Problem details ▸ Please copy the passage about casting Rampling, starting with "All this is" and going on through "it does happen.", but swap "dog" for "cat".

Text ▸
All this is true, so you might wonder how come she could be cast as a woman long married for love to a middle-class, middle-range executive in a provincial manufacturing plant. She walks her dog. She makes their meals. She is friends, with her husband, to local couples. You would take Rampling for a woman who could go out on a tear from all this, but the character does not.

You would also have to take Rampling as having absolute confidence in herself sexually, as a woman, and as a human.

That is why to cast her as a character who slowly falls apart in all these departments makes her story so telling. You keep saying to yourself, “This can’t be happening to her.” But it does happen.

It’s an example of the advantages of casting against type. For the sort of talent Rampling has is exactly the right size to reveal in quiet, inward, minute collapses the catastrophe of her character’s self-doubt as it takes hold in her.

Record extracts ▸
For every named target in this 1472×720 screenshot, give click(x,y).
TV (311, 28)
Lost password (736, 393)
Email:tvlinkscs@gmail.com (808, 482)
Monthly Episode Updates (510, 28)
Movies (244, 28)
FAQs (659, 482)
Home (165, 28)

Exercise answer ▸
All this is true, so you might wonder how come she could be cast as a woman long married for love to a middle-class, middle-range executive in a provincial manufacturing plant. She walks her cat. She makes their meals. She is friends, with her husband, to local couples. You would take Rampling for a woman who could go out on a tear from all this, but the character does not.

You would also have to take Rampling as having absolute confidence in herself sexually, as a woman, and as a human.

That is why to cast her as a character who slowly falls apart in all these departments makes her story so telling. You keep saying to yourself, “This can’t be happening to her.” But it does happen.